As a chief architect for several products in the Calibre family, I often work on several things at once. But the “milti-paradigm EDA”, the integration nexus I described earlier, takes the lion’s share of my time now. We are extending it to tackle new areas where multi-domain problems exist: electrostatic discharge, electro-migration and reliability, analog design verification, and more.
Well, obviously I hope that my project will succeed and become the jewel of our business for years to come :)
Seriously, I think that discovering new problems to solve, new ways we can make the IC designers and semiconductor manufacturers more productive, is going to be more and more important. There will be continuing emphasis on tool performance and capacity, to be sure.
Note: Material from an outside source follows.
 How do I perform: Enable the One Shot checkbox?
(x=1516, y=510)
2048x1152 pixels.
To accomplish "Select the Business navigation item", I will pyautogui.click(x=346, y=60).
For me, “our industry” usually means EDA industry. I see one main technological challenge and one structural challenge. The technological challenge is not really new: at least for the last 10-15 years, the race between the complexity of the designs and the performance of the EDA software was neck and neck: the current software running on the latest generation of processors was able to handle the next generation of processors, barely, with no room to spare (of course, not all chips are processors, but I include other large chips contemporary to a generation of processors, like graphics and cell phone chips). So there was always strain there. Now the performance of the individual processors does not grow nearly as fast as it used to, and processors are also not the largest chips any more, so the strain is getting worse. Software efficiency is increasing at pretty consistent pace, and we added concurrency to the mix to make up for not-growing processor speed with their growing numbers.
The other challenge is structural, and affects not just the EDA industry but the IC industry in general: the consolidation and its impact on the supply chain. Ten years ago, if you had new cool software, you had to woo the users: layout designers, process engineers, verification engineers. If you made their job easier or let them do something they could not do before, you gained acceptance. Now the first question is, “does my foundry support your tool”. But the foundries have different interests, they have their own business to run. Sure, they want their customers, the chip creators, to be successful, but to the extent and in ways that help the foundries make money. So you have fewer and fewer “decision points”, forks in the road which determine whether you succeed or not, and less control over which path is taken at the fork. I clearly see signs of pain as the industry struggles to adapt to this environment.